───── Data supplied

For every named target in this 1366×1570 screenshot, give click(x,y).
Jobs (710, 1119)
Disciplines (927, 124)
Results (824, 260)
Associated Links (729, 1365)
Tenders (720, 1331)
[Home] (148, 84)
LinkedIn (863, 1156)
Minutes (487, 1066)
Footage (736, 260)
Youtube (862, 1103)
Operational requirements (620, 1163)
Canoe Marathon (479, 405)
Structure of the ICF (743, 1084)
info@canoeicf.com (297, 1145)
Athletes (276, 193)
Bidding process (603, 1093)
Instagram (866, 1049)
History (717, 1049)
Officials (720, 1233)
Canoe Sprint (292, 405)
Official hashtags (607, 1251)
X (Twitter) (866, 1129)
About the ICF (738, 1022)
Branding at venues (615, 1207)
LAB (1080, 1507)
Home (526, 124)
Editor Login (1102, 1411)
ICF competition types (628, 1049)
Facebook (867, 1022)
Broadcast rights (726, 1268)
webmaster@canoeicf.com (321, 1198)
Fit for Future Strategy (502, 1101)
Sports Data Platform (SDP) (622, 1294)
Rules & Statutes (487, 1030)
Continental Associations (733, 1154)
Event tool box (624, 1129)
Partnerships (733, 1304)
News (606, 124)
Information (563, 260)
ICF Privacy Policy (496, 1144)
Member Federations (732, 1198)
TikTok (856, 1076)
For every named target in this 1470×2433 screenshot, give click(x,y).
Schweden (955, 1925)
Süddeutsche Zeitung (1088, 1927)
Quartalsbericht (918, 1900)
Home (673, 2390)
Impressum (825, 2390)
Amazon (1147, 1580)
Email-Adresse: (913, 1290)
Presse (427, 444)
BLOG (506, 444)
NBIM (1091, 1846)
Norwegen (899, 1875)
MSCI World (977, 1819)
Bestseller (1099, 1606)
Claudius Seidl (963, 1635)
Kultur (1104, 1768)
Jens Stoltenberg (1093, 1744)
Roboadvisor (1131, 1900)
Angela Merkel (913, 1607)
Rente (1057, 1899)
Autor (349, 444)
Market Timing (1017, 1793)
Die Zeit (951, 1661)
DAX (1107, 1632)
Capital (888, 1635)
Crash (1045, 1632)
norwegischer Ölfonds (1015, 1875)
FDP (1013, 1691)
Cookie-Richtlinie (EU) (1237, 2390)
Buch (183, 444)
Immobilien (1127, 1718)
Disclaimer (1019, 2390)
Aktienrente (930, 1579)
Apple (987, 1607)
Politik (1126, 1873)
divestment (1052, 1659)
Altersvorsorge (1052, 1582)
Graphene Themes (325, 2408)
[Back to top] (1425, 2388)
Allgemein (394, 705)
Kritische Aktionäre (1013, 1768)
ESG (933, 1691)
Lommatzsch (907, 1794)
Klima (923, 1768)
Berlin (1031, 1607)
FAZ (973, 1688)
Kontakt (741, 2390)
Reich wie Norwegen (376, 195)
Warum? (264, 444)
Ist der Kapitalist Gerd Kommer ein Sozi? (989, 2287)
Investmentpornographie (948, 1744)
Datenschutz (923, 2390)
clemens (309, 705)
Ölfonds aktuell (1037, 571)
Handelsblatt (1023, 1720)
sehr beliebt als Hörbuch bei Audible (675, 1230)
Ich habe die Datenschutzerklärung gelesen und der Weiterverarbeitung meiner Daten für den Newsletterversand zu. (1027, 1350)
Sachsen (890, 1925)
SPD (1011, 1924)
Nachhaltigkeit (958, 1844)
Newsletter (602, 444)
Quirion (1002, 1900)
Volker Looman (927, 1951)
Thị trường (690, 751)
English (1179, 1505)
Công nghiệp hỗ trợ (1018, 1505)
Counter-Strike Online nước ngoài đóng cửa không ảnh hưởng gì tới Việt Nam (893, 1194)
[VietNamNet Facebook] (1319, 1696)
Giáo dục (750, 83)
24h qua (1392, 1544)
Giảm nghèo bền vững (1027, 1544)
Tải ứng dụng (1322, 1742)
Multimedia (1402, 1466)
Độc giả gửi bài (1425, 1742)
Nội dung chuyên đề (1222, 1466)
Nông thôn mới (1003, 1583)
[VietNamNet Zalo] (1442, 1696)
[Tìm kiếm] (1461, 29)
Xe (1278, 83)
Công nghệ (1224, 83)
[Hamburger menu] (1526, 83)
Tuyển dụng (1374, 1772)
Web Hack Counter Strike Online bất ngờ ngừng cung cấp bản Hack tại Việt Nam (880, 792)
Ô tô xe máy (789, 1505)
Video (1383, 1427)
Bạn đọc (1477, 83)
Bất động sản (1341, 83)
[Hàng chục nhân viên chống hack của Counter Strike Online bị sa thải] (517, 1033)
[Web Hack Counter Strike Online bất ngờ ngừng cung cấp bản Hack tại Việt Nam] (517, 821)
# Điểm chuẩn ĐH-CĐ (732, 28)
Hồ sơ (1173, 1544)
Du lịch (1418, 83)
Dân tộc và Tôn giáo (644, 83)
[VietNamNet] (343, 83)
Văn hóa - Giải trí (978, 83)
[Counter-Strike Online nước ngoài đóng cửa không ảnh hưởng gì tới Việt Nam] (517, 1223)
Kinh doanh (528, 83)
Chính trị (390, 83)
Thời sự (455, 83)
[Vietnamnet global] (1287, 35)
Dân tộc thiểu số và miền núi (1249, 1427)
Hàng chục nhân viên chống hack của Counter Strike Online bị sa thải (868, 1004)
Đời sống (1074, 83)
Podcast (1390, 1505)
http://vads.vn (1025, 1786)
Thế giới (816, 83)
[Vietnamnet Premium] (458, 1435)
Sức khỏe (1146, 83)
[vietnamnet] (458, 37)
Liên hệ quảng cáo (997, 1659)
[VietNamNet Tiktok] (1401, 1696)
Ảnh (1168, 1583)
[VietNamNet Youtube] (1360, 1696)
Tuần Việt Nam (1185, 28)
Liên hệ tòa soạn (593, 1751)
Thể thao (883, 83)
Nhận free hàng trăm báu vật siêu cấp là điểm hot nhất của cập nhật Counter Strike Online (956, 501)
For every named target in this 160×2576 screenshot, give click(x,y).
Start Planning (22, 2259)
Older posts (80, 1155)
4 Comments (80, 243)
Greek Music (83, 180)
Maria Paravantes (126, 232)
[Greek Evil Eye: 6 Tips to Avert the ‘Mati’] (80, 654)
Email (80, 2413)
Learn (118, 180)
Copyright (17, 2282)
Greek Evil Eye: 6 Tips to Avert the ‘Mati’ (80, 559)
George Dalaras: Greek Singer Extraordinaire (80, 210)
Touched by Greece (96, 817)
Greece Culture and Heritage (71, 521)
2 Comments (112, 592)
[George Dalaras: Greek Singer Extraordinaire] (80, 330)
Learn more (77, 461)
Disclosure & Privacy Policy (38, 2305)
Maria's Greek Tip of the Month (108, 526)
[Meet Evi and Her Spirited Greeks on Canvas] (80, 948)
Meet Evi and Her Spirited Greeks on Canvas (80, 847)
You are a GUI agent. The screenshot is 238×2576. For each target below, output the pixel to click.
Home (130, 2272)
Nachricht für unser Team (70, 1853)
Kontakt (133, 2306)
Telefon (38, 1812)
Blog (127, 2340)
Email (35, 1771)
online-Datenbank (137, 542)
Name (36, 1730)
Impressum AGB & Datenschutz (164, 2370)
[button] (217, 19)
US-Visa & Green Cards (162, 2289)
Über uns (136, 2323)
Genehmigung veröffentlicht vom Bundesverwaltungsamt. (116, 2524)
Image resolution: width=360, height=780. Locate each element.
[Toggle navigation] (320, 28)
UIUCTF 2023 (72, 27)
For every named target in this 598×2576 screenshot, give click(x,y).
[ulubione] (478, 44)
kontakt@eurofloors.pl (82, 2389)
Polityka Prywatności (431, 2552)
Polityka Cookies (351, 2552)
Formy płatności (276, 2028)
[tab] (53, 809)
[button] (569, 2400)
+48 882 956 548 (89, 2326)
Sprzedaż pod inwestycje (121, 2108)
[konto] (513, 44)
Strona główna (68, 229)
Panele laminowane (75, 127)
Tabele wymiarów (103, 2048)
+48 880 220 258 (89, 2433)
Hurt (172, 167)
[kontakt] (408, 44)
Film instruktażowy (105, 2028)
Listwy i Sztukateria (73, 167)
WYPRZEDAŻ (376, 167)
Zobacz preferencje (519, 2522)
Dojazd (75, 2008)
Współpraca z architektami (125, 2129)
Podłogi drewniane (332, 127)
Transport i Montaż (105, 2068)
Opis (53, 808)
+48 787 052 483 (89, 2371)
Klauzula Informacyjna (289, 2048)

──────────

■ **What to work on**:
Copy out the range of lines above starting at the line with "Start Planning (22, 2259)" and ending at the line with "Name (36, 1730)", exactly and including both.

■ **Worked solution**:
Start Planning (22, 2259)
Older posts (80, 1155)
4 Comments (80, 243)
Greek Music (83, 180)
Maria Paravantes (126, 232)
[Greek Evil Eye: 6 Tips to Avert the ‘Mati’] (80, 654)
Email (80, 2413)
Learn (118, 180)
Copyright (17, 2282)
Greek Evil Eye: 6 Tips to Avert the ‘Mati’ (80, 559)
George Dalaras: Greek Singer Extraordinaire (80, 210)
Touched by Greece (96, 817)
Greece Culture and Heritage (71, 521)
2 Comments (112, 592)
[George Dalaras: Greek Singer Extraordinaire] (80, 330)
Learn more (77, 461)
Disclosure & Privacy Policy (38, 2305)
Maria's Greek Tip of the Month (108, 526)
[Meet Evi and Her Spirited Greeks on Canvas] (80, 948)
Meet Evi and Her Spirited Greeks on Canvas (80, 847)
You are a GUI agent. The screenshot is 238×2576. For each target below, output the pixel to click.
Home (130, 2272)
Nachricht für unser Team (70, 1853)
Kontakt (133, 2306)
Telefon (38, 1812)
Blog (127, 2340)
Email (35, 1771)
online-Datenbank (137, 542)
Name (36, 1730)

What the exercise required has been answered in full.